*** TASK DATA ***
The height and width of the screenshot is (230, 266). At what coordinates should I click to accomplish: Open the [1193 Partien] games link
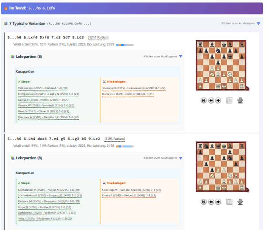pos(115,139)
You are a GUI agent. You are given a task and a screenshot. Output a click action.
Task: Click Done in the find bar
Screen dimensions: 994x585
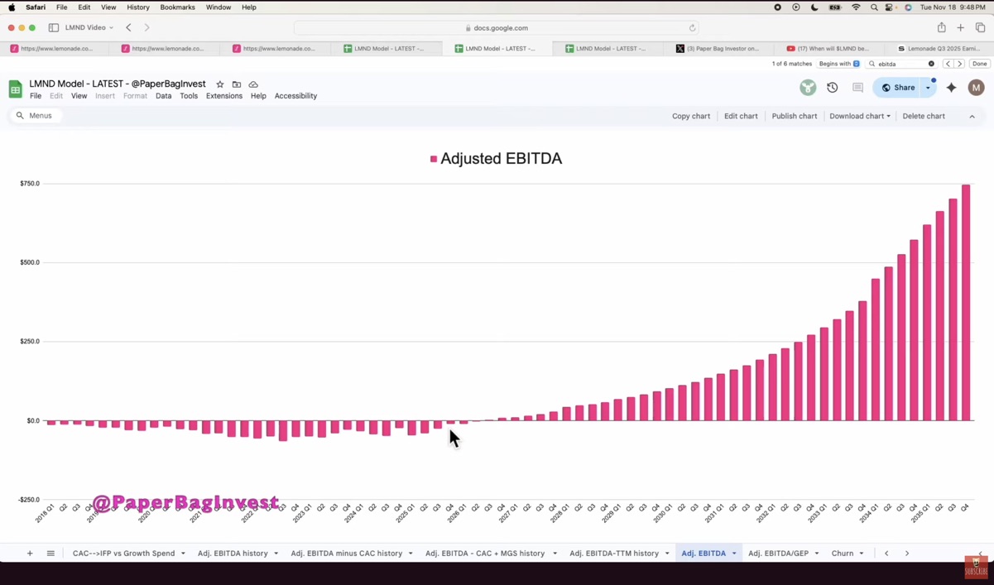[979, 64]
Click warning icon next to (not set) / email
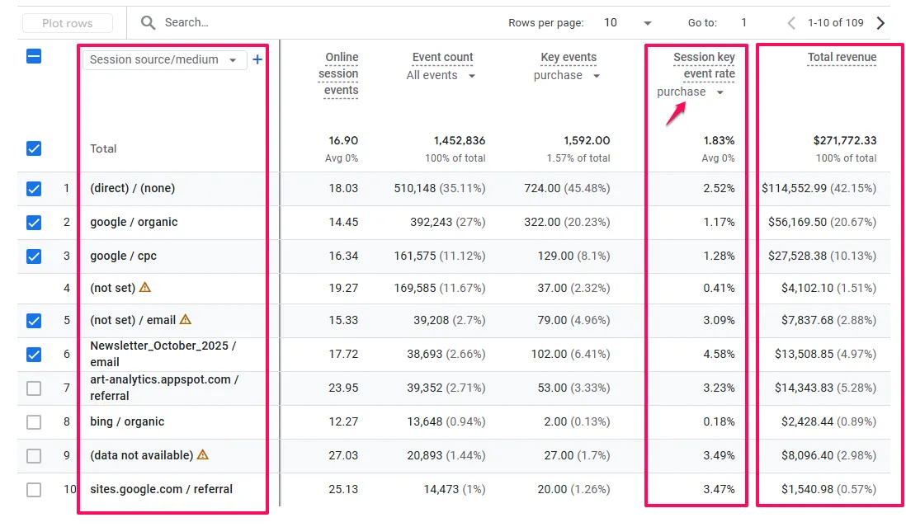The height and width of the screenshot is (527, 906). click(186, 320)
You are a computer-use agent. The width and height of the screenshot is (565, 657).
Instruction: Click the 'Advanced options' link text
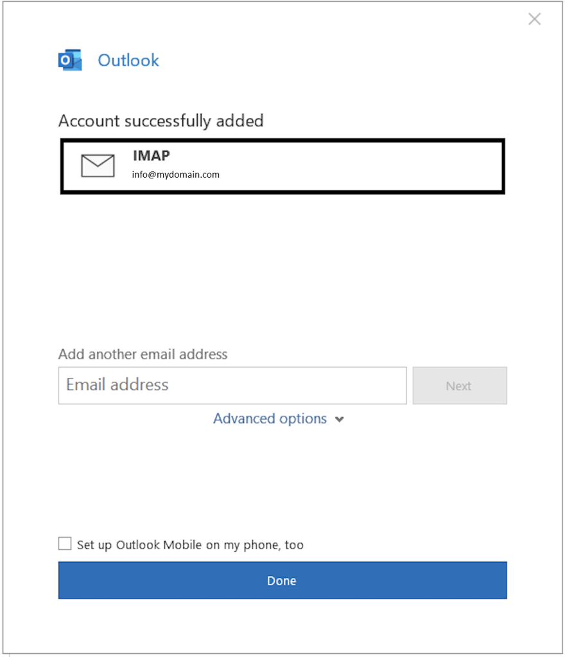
*** End of TASK DATA ***
Take the material above from the line bearing "Task: Click Done in the find bar" through the line bearing "You are a computer-use" and write it out exactly, both end lines included. Pictures stay out.

Task: Click Done in the find bar
Screen dimensions: 994x585
[979, 64]
Click warning icon next to (not set) / email
The height and width of the screenshot is (527, 906). click(186, 320)
You are a computer-use agent. The width and height of the screenshot is (565, 657).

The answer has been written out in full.